Getting Started with R Markdown
I often use R Markdown for my research projects or any kind of data analysis (if you’re familiar with Python, they are similar to Jupyter notebooks). There are many advantages to using R Markdown over writing R scripts. One of the major ones is the ease with which it allows me to turn my work into something presentable for my advisor or other collaborators. By using R Markdown, I don’t have to track down a bunch of plots and files or really do any additional work to organize them. It also allows me to have the code accessible right there on the page, so that I can quickly check what exactly I did when asked. People seem to like how my R Markdown documents look and have asked me how I generated them, so I thought this would be a good thing to talk about on my blog.

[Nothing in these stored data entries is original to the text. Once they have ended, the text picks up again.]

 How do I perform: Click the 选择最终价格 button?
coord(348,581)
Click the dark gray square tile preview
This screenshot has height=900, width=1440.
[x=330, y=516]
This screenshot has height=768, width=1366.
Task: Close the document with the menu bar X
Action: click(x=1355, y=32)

I’m not going to write a tutorial about how to use R Markdown because there are already a ton of resources for that. Here are a couple, in increasing order of detail:
- The default R Markdown template tells you how to use it and is enough to get you started
- Jacolien van Rij’s tutorial, which is still brief but walks you through some more detail
- R Markdown cheat sheet, also accessible through RStudio -> Help -> Cheatsheets
- Yihui Xie’s definitive guide
But I will walk through some of the things that I typically do (or don’t do) when I work in R Markdown. First, my go-to YAML header (which controls the overall appearance of the document) looks like the following:
---
title: "Title"
author: "Albert Kuo"
date: "10/22/2019"
output:
html_document:
code_folding: "hide"
toc: TRUE
toc_float: TRUE
---
html_document
is the format of the output document1code_folding
keeps all the code chunks in the document but hides them by defaulttoc
adds a table of contentstoc_float
floats the table of contents so that it’s always accessible when you’re scrolling through the document, making it easy to navigate between sections
R Markdown also allows you to set a variety of options for each code chunk. For example, something I do pretty frequently is to set the options fig.show = "hold", out.width = "50%"
. It’s not usually intuitive to display plots side by side in R, but this allows me to do so for the plots generated by a code chunk.2
On the other hand, a common code chunk option that I actively avoid is cache = TRUE
. This option saves (or caches) the results of a code chunk and doesn’t rerun the code chunk again unless you change something in that code chunk. In theory, this is good for when you have something that takes a long time to run, such as fitting a model. But in practice, I’ve found that this easily leads to unintentional reproducibility issues. For example, I might change the input data (or other things upstream), but the cached code chunk won’t rerun the model, resulting in an output model that still corresponds to the old data.3
There are a lot of options in R Markdown and I still don’t know many of them. But if you use R, I encourage you to spend a bit of time learning how to use R Markdown because it’s not difficult to get started and there’s a good chance it’ll make your life easier. As you get more familiar, you can fine-tune and learn about things that work for you and things that don’t.
I would recommend html over the other supported formats because it’s the one that’s most tightly integrated with R Markdown.↩︎
However, I literally just discovered today the
plot_grid
function from the cowplot R package, which may be a better option. It looks easy to use and has the added benefit of automatically labelling your plots while arranging them.↩︎Update (12/15/19): There are ways around this, as Yihui Xie describes here, but I still think caching leads too easily to hidden errors.↩︎